Most lipomas are subcutaneous (just below the surface of the skin) and are mobile, not attached to the skin or underlying muscles or tissues. They are usually small and either round or oval, the size of a marble or a marshmallow, and soft or rubbery to the touch. Some feel stronger because of fibrous tissue or inflammation. Some grow to the size of a golf ball, and very large lipomas can look like baseballs.
Malignancy is rare but can be found in a lesion with the clinical aspect of a lipoma. Liposarcoma is similar in appearance to a lipoma and appears to be more common in the retinitis, on the shoulders and lower limbs.8 Some surgeons recommend Complete excision of all clinical signs of a lipoma to rule out any possible liposarcoma, especially fast-growing lesions.8 Recently, magnetic resonance imaging has used with some success to differentiate lipomas and liposarcomas16,17.
The cause of lipomas is unknown. It is possible that there is a genetic implication because many patients with lipomas come from a family having anterior to these tumors. Sometimes an injury such as a blunt blow on a part of the body can trigger the growth of a lipoma. People often ignore lipomas until they are big enough to become visible and palpable. This growth occurs slowly over several years.
Lipoma Excision The disorder comes from this process: neo-lithic. The lipomas are usually of subcutaneous origin and are found under the skin in areas of the body where there is enough subcutaneous fat 4. The most common places are underarms, arms , neck, shoulders and thighs. They do not grow too much and tend to limit the size to a diameter of only 1 centimeter. In some cases, the size can increase up to 5 centimeters.
Once released, the tumor is emitted through the incision using the curette. Sutures are usually not necessary and a compression bandage is applied to prevent the formation of hematoma. Larger lipomas are better eliminated by incisions made in the skin covering the lipoma. The incisions are configured as fusiform excision along the cutaneous tension lines and are smaller than the underlying tumor.
Single and encapsulated lipomas measuring less than 6 inches in diameter were the easiest to remove and resulted in a minimal risk of complication. The giant lipomas contained fibrous materials that interfered with the removal of fats and presented a high risk of bruising, hematoma and seroma (swelling filled with liquid), especially in the groin area. Regrowth occurred nine months to three years later in 28% of lipomas.
Curcumin extract is much more concentrated than powdered root. The recommended dosage varies, but a product made for dogs suggests giving 20 to 60 mg per 10 pounds of body weight a day. Higher doses, up to 2,000 mg twice daily for a large dog, are used to treat dogs with cancer. The combination of curcumin and bromine may increase absorption. Herbalist Ingrid Naiman has developed “stone-free” herbal support for the kidney and gallbladder using turmeric and other herbs.
He graduated from Colorado State University in 1973 where he received his doctorate in veterinary medicine. He has been practicing medicine for the last 36 years in San Diego, California. For the past 30 years, he has specialized in alternative veterinary medicine, using classic homeopathy, nutrition, glandular therapy, massage, aromatherapy, acupuncture, gemmotherapy, oligotherapy and Bach flowers.

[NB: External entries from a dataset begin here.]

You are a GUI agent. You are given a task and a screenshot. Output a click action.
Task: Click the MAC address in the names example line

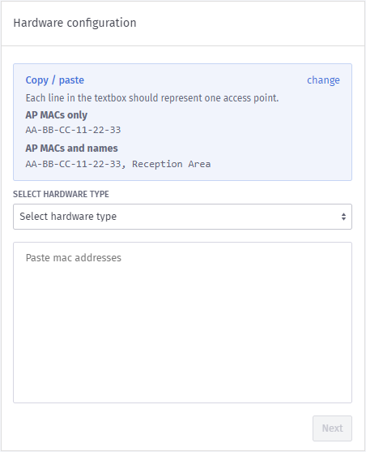coord(73,164)
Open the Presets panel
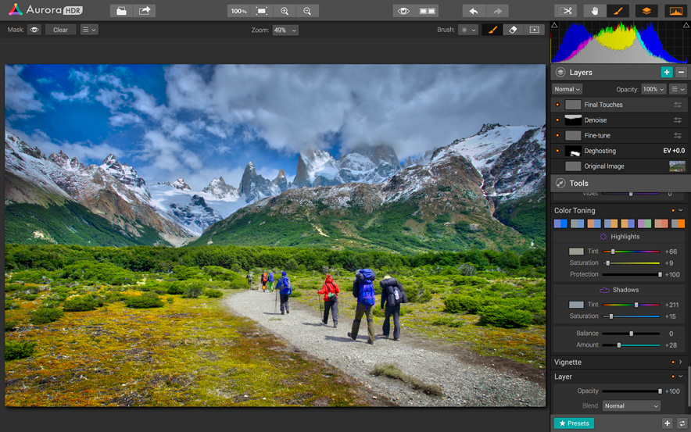Image resolution: width=691 pixels, height=432 pixels. point(574,423)
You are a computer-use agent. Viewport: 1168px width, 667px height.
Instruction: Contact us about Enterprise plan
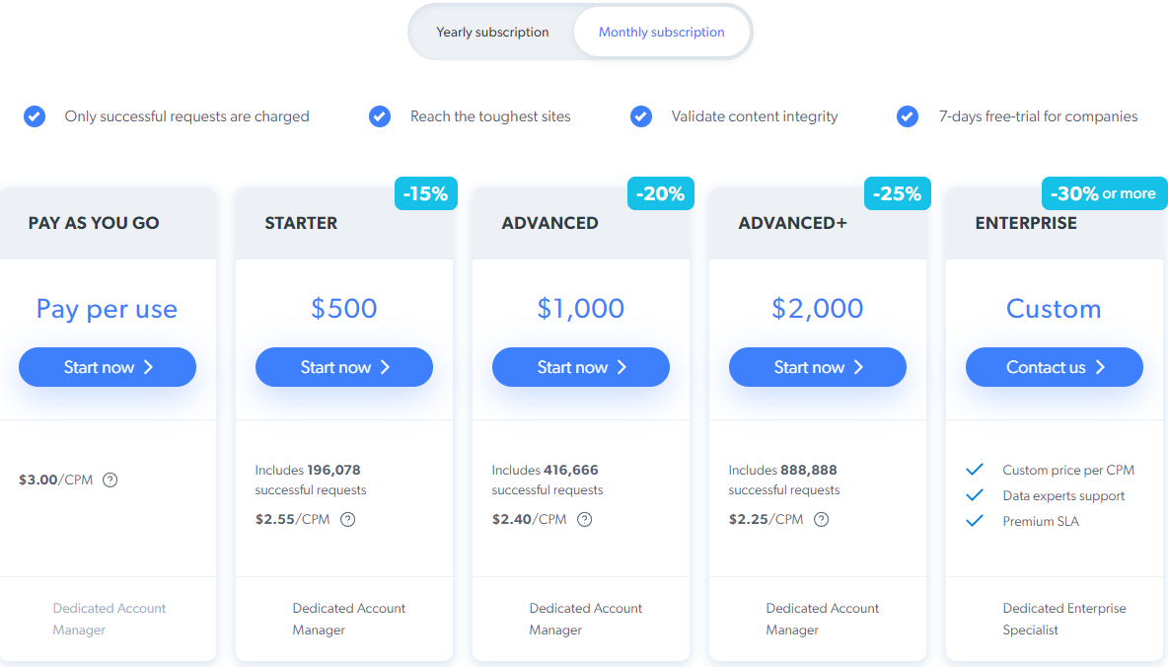click(x=1055, y=367)
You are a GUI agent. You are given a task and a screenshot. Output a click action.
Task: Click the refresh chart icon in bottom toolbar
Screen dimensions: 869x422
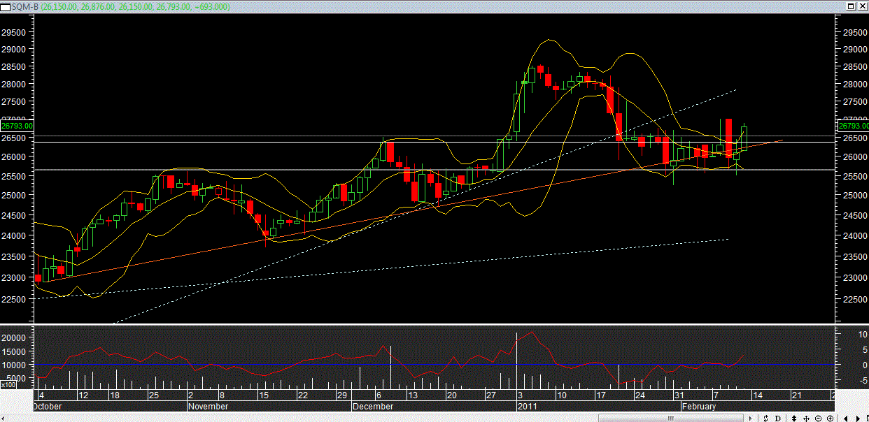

In 2006, a 12-year-old Kelpie-cross named Patch made headlines in Sydney, Australia, for being the first Australian dog to undergo liposuction. Patch had several lipomas, one of which, on his hind paw, was threatening to paralyze him within a few months. Remembering a European veterinarian who performed liposuction on a dog using the suction tool normally used to clean fluids during surgery, an Australian veterinarian suggested to try this approach on Patch.